**Directions:** In the data below, find each line containing the string "Request" and return it.

**Supplied material:**
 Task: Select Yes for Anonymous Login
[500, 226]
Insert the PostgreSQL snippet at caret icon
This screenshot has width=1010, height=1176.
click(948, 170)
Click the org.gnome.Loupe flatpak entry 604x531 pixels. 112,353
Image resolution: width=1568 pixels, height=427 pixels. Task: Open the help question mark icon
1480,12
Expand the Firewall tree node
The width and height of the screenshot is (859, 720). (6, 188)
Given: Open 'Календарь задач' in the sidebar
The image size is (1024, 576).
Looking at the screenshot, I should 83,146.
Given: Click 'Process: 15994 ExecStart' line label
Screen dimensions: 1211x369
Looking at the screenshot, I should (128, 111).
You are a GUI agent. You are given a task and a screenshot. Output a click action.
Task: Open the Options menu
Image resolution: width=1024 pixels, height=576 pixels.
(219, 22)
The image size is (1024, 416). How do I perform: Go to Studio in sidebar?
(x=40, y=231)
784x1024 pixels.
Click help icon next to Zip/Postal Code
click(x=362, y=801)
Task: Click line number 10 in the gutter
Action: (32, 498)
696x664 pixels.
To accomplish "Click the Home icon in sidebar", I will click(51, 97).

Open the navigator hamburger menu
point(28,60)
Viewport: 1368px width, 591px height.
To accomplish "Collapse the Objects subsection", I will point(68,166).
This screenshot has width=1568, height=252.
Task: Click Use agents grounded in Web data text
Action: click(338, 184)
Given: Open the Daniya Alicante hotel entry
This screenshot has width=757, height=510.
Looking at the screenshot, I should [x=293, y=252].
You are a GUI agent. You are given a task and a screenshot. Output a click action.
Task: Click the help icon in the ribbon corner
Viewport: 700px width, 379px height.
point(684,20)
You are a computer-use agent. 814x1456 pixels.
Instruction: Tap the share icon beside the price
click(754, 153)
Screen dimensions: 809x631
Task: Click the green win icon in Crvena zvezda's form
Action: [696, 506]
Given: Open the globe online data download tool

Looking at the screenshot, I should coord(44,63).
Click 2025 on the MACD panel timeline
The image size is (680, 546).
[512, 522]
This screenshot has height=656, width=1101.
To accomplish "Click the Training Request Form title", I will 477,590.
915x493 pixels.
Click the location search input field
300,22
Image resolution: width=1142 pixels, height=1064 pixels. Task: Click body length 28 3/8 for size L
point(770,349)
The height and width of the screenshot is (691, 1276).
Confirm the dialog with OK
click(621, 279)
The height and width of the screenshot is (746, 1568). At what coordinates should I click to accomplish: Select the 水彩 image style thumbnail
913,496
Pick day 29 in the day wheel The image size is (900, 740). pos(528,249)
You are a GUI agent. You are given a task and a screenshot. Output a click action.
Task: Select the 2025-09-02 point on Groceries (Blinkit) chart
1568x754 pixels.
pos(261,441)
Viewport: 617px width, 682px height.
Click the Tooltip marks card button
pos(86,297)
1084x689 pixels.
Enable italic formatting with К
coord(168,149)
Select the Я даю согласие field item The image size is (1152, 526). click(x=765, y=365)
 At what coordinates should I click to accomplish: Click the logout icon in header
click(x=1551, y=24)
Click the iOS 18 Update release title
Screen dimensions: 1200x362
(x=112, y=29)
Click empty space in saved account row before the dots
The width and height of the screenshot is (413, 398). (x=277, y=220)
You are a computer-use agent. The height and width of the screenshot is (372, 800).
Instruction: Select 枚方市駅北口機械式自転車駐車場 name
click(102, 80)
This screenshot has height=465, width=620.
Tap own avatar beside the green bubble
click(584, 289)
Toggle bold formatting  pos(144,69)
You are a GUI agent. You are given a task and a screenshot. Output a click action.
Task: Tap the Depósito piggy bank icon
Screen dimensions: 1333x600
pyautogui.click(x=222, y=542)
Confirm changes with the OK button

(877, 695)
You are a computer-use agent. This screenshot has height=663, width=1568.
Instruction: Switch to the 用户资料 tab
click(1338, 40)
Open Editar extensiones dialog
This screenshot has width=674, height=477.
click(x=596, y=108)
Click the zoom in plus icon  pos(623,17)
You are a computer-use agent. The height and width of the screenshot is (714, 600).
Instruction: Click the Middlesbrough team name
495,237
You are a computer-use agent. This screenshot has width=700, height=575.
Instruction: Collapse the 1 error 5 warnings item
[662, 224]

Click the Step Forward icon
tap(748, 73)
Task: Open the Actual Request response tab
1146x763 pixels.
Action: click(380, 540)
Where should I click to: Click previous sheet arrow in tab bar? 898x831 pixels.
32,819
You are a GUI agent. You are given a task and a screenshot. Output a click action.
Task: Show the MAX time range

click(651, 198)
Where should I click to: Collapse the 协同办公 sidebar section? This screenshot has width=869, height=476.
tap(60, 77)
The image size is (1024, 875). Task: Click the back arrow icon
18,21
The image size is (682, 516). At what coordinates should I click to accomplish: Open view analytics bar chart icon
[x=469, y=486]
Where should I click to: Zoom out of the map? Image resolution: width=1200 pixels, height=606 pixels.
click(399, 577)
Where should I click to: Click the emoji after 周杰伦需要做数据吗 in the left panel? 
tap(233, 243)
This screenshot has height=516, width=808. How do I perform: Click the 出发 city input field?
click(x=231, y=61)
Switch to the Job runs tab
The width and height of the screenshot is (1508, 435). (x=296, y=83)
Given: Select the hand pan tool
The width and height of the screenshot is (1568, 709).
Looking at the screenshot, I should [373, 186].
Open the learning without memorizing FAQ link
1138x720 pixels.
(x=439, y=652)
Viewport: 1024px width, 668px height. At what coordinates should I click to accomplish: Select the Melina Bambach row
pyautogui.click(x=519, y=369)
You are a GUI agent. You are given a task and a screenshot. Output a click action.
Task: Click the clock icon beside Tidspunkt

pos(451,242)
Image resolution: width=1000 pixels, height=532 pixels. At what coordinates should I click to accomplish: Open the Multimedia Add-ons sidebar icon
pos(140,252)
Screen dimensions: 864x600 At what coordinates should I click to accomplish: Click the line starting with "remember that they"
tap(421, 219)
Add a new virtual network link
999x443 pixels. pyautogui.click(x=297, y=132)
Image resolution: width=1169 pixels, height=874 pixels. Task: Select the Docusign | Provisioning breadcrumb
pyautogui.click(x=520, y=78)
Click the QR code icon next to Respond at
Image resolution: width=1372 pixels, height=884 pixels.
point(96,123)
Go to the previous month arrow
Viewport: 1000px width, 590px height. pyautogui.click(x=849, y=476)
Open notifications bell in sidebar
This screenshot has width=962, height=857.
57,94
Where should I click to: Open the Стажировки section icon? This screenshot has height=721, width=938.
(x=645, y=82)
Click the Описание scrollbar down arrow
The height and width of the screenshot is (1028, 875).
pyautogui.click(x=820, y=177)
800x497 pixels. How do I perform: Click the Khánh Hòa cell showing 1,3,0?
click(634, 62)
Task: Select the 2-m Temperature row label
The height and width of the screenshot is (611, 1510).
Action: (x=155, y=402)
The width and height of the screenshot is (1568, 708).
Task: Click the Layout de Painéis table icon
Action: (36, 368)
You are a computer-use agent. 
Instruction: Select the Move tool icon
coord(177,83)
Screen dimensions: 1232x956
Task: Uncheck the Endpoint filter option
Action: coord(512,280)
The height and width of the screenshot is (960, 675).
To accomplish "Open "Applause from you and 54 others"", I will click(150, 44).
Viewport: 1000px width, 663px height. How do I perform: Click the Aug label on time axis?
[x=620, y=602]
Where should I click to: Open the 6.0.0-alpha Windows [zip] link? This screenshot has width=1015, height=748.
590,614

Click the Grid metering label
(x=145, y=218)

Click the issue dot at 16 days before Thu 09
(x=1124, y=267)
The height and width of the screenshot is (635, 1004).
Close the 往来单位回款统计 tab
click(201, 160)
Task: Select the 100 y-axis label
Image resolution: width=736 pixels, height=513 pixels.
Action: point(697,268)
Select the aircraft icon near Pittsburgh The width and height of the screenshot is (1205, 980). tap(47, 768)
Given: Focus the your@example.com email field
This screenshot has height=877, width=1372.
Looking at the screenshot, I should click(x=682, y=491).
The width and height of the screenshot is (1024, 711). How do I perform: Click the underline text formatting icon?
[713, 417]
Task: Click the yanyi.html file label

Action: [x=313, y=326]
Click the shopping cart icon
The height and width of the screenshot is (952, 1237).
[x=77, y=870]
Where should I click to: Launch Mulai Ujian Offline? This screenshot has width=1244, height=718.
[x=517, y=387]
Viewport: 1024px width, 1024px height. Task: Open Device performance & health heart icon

**Your response:**
To accomplish "Click the Training Request Form title", I will 477,590.
Task: Open the Actual Request response tab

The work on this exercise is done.